Summary: | When people interact with each other, they not only listen to what the other says, they react to facial expressions, gaze direction, and head movement. Human-computer interaction would be enhanced in a friendly and non-intrusive way if computers could understand and respond to users’ body language in the same way.
This thesis aims to investigate new methods for human computer interaction by combining information from the body language of the head to recognize the emotional and cognitive states. We concentrated on the integration of facial expression, eye gaze and head movement using soft computing techniques. The whole procedure is done in two-stage. The first stage focuses on the extraction of explicit information from the modalities of facial expression, head movement, and eye gaze. In the second stage, all these information are fused by soft computing techniques to infer the implicit emotional states.
In this thesis, the frequency of head movement (high frequency movement or low frequency movement) is taken into consideration as well as head nods and head shakes. A very high frequency head movement may show much more arousal and active property than the low frequency head movement which differs on the emotion dimensional space. The head movement frequency is acquired by analyzing the tracking results of the coordinates from the detected nostril points.
Eye gaze also plays an important role in emotion detection. An eye gaze detector was proposed to analyze whether the subject's gaze direction was direct or averted. We proposed a geometrical relationship of human organs between nostrils and two pupils to achieve this task. Four parameters are defined according to the changes in angles and the changes in the proportion of length of the four feature points to distinguish avert gaze from direct gaze. The sum of these parameters is considered as an evaluation parameter that can be analyzed to quantify gaze level.

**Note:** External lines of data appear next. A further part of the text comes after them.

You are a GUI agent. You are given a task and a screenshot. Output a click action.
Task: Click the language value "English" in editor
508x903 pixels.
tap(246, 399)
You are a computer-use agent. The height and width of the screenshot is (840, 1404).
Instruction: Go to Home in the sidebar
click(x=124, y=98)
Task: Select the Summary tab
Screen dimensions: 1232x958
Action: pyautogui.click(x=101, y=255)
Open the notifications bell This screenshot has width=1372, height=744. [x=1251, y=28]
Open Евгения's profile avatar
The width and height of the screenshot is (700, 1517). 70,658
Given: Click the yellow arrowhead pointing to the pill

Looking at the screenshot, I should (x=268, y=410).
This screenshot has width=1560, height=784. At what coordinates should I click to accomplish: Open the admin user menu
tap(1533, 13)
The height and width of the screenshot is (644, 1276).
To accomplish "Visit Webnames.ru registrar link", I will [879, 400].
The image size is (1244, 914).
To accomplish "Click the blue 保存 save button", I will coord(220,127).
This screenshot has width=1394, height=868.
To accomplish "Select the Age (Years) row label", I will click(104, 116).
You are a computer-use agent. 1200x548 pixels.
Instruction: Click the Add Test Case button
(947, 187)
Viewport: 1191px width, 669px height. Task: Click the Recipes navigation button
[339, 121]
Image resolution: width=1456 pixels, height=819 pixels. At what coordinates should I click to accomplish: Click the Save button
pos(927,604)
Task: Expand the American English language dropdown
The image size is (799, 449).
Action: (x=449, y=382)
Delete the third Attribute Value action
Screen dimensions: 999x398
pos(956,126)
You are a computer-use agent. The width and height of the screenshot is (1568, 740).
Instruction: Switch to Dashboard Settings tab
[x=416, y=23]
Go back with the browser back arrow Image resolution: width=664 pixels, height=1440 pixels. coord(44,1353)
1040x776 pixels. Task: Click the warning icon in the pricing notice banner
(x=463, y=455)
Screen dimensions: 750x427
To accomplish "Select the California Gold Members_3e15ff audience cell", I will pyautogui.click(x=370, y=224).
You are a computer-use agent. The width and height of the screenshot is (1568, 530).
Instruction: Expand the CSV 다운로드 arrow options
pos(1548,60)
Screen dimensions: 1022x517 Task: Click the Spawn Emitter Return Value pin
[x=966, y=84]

The multimodal fusion is done by hybridizing the decision level fusion and the soft computing techniques for classification. This could avoid the disadvantages of the decision level fusion technique, while retaining its advantages of adaptation and flexibility. We introduced fuzzification strategies which can successfully quantify the extracted parameters of each modality into a fuzzified value between 0 and 1. These fuzzified values are the inputs for the fuzzy inference systems which map the fuzzy values into emotional states.
|